--- Extracted data Enclosed Below ---
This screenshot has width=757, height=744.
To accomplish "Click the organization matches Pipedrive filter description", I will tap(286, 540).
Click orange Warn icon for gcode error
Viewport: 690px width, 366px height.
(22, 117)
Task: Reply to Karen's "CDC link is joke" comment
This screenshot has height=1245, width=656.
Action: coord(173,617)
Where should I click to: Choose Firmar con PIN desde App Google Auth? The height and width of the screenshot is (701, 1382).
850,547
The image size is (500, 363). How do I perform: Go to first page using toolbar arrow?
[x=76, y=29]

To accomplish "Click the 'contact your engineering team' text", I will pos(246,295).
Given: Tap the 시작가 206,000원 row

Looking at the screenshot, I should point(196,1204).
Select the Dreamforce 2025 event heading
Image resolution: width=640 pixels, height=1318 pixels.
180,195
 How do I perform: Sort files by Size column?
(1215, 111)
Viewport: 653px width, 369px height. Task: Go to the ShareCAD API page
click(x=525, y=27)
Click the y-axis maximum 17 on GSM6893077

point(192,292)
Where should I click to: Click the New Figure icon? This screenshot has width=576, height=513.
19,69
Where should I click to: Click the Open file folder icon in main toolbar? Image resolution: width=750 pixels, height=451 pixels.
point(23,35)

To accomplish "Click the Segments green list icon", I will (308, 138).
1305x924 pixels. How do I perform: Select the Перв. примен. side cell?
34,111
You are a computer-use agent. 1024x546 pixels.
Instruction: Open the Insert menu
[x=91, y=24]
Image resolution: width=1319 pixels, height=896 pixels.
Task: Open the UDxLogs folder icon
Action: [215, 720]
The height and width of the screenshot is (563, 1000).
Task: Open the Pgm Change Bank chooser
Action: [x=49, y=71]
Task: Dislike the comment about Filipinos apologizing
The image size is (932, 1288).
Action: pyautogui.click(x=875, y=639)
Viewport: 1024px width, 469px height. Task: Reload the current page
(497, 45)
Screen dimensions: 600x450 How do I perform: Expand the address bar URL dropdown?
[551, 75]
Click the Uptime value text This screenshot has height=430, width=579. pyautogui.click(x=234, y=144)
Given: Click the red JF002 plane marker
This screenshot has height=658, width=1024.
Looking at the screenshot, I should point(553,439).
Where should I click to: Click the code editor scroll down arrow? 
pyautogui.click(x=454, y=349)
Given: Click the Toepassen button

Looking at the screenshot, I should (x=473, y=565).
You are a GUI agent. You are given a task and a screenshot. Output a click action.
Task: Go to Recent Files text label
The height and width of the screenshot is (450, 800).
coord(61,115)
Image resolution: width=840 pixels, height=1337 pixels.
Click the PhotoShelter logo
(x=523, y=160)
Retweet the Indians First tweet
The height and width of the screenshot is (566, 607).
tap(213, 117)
--- End of Enclosed Extracted data ---
Instructions for the task:
The full set of records should be duplicated exactly.

Response area:
This screenshot has width=757, height=744.
To accomplish "Click the organization matches Pipedrive filter description", I will tap(286, 540).
Click orange Warn icon for gcode error
Viewport: 690px width, 366px height.
(22, 117)
Task: Reply to Karen's "CDC link is joke" comment
This screenshot has height=1245, width=656.
Action: coord(173,617)
Where should I click to: Choose Firmar con PIN desde App Google Auth? The height and width of the screenshot is (701, 1382).
850,547
The image size is (500, 363). How do I perform: Go to first page using toolbar arrow?
[x=76, y=29]

To accomplish "Click the 'contact your engineering team' text", I will pos(246,295).
Given: Tap the 시작가 206,000원 row

Looking at the screenshot, I should point(196,1204).
Select the Dreamforce 2025 event heading
Image resolution: width=640 pixels, height=1318 pixels.
180,195
 How do I perform: Sort files by Size column?
(1215, 111)
Viewport: 653px width, 369px height. Task: Go to the ShareCAD API page
click(x=525, y=27)
Click the y-axis maximum 17 on GSM6893077

point(192,292)
Where should I click to: Click the New Figure icon? This screenshot has width=576, height=513.
19,69
Where should I click to: Click the Open file folder icon in main toolbar? Image resolution: width=750 pixels, height=451 pixels.
point(23,35)

To accomplish "Click the Segments green list icon", I will (308, 138).
1305x924 pixels. How do I perform: Select the Перв. примен. side cell?
34,111
You are a computer-use agent. 1024x546 pixels.
Instruction: Open the Insert menu
[x=91, y=24]
Image resolution: width=1319 pixels, height=896 pixels.
Task: Open the UDxLogs folder icon
Action: [215, 720]
The height and width of the screenshot is (563, 1000).
Task: Open the Pgm Change Bank chooser
Action: [x=49, y=71]
Task: Dislike the comment about Filipinos apologizing
The image size is (932, 1288).
Action: pyautogui.click(x=875, y=639)
Viewport: 1024px width, 469px height. Task: Reload the current page
(497, 45)
Screen dimensions: 600x450 How do I perform: Expand the address bar URL dropdown?
[551, 75]
Click the Uptime value text This screenshot has height=430, width=579. pyautogui.click(x=234, y=144)
Given: Click the red JF002 plane marker
This screenshot has height=658, width=1024.
Looking at the screenshot, I should point(553,439).
Where should I click to: Click the code editor scroll down arrow? 
pyautogui.click(x=454, y=349)
Given: Click the Toepassen button

Looking at the screenshot, I should (x=473, y=565).
You are a GUI agent. You are given a task and a screenshot. Output a click action.
Task: Go to Recent Files text label
The height and width of the screenshot is (450, 800).
coord(61,115)
Image resolution: width=840 pixels, height=1337 pixels.
Click the PhotoShelter logo
(x=523, y=160)
Retweet the Indians First tweet
The height and width of the screenshot is (566, 607).
tap(213, 117)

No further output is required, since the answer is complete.